Does there always exist finitely presented submodules?

Question

Suppose $M\neq 0$ is an $A$-module where $A$ is a commutative ring with $1$. Is it always possible to find a finitely presented submodule $N\neq 0$ of $M$?

It is not interesting when the ring $A$ is Noetherian.

Just for fun.

Thank you very much!

Answer 1

No. Let $A = k [x_0, x_1, x_2, \ldots]$ be the ring of polynomials in (countably) infinitely many variables over a field $k$. Let $M$ be $k$ regarded as an $A$-module where each $x_i$ acts as zero. Clearly, $M$ is finitely generated as an $A$-module, but $M$ is simple (i.e. the only submodules of $M$ are $0$ and $M$ itself) and $M$ is not finitely presented.

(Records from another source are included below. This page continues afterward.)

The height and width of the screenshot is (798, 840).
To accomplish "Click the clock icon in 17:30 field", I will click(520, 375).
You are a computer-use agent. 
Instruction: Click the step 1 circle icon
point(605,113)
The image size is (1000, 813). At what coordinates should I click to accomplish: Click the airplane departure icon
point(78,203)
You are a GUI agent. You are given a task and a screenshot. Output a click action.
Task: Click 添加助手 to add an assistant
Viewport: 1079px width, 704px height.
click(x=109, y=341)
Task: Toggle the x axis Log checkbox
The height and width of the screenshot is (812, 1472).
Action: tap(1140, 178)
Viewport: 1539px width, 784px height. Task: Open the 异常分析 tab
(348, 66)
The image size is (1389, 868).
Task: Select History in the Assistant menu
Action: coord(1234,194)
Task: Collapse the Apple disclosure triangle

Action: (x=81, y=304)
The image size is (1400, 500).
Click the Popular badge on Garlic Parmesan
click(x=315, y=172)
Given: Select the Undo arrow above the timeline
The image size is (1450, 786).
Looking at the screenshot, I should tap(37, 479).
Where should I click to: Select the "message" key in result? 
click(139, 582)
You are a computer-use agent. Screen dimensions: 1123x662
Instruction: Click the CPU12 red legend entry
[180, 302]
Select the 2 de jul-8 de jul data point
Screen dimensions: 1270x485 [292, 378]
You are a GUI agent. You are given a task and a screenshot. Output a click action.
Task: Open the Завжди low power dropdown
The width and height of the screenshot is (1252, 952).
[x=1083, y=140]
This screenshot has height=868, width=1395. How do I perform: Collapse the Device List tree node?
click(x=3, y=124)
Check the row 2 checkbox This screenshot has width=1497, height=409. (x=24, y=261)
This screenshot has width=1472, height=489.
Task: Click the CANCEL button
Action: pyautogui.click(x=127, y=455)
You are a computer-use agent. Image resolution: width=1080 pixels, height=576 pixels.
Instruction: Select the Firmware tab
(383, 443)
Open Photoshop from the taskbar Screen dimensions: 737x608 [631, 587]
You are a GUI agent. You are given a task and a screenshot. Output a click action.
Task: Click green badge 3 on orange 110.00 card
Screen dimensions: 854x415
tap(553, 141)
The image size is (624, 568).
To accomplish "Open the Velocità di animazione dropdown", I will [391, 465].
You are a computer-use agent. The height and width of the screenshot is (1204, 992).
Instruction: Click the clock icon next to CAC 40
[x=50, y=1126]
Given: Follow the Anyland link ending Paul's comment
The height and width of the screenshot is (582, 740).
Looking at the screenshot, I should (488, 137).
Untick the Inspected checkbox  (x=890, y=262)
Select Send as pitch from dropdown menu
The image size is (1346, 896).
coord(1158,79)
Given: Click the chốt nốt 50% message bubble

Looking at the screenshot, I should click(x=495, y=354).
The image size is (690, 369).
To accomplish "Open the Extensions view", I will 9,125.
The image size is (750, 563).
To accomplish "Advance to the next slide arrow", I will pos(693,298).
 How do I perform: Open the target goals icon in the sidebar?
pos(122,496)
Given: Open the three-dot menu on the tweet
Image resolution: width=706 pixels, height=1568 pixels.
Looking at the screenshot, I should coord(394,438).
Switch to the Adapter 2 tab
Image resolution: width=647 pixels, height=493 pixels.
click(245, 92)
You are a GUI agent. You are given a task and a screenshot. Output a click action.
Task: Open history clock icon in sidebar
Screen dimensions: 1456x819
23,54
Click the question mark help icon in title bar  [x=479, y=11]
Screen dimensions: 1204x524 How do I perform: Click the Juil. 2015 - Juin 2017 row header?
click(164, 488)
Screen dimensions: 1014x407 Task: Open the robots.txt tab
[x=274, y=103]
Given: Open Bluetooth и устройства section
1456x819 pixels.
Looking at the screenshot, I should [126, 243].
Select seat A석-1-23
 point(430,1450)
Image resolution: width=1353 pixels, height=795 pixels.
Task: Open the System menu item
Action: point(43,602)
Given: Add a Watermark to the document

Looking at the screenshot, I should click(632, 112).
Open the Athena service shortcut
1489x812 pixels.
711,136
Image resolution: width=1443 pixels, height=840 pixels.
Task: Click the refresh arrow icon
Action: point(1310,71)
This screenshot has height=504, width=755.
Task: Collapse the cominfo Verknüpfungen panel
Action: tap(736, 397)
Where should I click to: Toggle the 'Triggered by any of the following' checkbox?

To see that $M$ is not finitely presented, simply note that $M$ is the colimit of the diagram $$k [x_0, x_1, x_2, \ldots] \to k [x_1, x_2, \ldots] \to k [x_2, \ldots] \to \cdots$$ where at each step we annihilate one of the variables; if $M$ were a finitely presented $A$-module, then one of the quotient maps $k [x_n, \ldots] \to M$ would have to split as an $A$-module homomorphism, and that is impossible.